Sony poised to drop price on new ebook reader; pressure Kindle

Sony is poised to dropped its prices on its new Sony ebook reader to $199 according to the article on Yahoo Finance. This will certainly spur more sales of ebook readers, breaking the first psychological price barrier (under $200). I think, however that $99 is the key psychological level... Whoever gets there first could dominate the market ... perhaps in time for Christmas!

With songs and content distributed with DRM there were 3 factors: price, ease of use, and security. Initial DRM implementations were fat, slow and overly secure. Apple won this game when it went for a ligher version of digital rights which was secure but easy to use (and also was relatively quickly broken by hackers...no matter), priced songs at $0.99 and provided easy access to them, and with a relatively inexpensive device. I think ebooks could follow the same pattern. Here the 3 factors are: price, ease of use, and distribution.

The availability of ebook readers is obviously critical which is why I believe the $99 barrier is key. At that price, I believe consumers will be much more willing to try it out. Secondly, there's got to be enough interesting content to buy on it. Here's the opportunity for publishers of all kinds. Yes, it's a little serving of which comes first the chicken or the egg, but it's time to begin to see that the devices are coming and the market will follow, so start getting your content ready now. Most eBooks are around $10. I'm not convinced this is the right or even final price. In fact, I think it's a starting point. Part of it is a carry over of paper-based publishing pricing to the digital world, just as we saw with digital music -- publishers trying to get as high a price as possible (if I recall correctly originally some music publishers started at $4.99 or $3.99 per song). I think we'll ultimately see lower, tiered pricing, but that could be a while, just as it was for music.

Sony's support of the open ePub standard format potentially gives it an initial advantage, as more people can more easily publish to it. From a publisher's perspective format won't matter as much as distribution -- the broader the better. Initially, publishers will likely choose whichever format and on-line or other 'venues' give it both the lowest production cost and the best distribution. Once production costs are reduced, by more automated production processes (and the technology for that is just emerging now), distribution will reign alone.

Like the initial iPods, these devices have to be connected to a computer. Wireless access should be part of the devices, which will stimulate more sales and opportunities for serial and episodic works, and enable impulse buying.

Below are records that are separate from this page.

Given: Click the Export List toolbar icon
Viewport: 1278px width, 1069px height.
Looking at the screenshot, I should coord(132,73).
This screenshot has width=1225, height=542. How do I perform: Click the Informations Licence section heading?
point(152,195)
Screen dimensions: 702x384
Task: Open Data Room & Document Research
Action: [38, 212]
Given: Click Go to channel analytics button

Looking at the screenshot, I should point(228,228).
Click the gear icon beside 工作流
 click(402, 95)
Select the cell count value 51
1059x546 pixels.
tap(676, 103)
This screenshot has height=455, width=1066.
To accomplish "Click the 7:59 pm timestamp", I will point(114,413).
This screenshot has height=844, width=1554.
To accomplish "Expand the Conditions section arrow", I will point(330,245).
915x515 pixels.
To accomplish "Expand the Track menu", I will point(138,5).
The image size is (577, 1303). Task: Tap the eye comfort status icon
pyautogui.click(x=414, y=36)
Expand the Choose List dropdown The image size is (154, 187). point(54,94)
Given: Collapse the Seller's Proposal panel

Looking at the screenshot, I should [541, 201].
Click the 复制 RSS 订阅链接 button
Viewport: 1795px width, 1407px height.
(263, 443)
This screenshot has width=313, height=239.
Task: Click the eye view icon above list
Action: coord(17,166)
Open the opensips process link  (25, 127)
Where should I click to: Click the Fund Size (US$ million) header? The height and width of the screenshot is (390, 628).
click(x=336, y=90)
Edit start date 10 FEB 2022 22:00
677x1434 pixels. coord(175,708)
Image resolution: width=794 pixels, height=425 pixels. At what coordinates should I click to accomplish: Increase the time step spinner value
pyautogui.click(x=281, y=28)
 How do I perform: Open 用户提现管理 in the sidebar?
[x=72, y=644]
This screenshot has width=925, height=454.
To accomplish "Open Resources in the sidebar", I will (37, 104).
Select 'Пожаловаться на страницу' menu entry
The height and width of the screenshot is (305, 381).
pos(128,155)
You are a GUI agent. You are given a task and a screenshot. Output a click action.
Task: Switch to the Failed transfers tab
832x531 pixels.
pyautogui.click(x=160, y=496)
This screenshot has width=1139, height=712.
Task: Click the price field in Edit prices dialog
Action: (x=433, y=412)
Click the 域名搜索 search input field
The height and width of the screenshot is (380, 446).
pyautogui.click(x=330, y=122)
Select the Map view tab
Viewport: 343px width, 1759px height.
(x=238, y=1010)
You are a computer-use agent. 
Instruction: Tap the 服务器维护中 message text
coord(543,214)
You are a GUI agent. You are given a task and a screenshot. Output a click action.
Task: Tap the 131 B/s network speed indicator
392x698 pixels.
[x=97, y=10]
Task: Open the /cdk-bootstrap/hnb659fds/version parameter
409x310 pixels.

Ultimately, a key ingredient in the success of these devices will be which ever gives the reader (the human, not the device) the best experience of reading. I think there's still lots of room for experimentation here -- on both the device side, and on the content side. Yes, it should be easy on the eyes and easy to read, navigate etc. but it could also do more in terms of layout and images. There's room for growth there in both the devices and the ebook format standards.

This is a positive development in the market for both the consumers and the publishers. Now let's see how Amazon and the Kindle responds.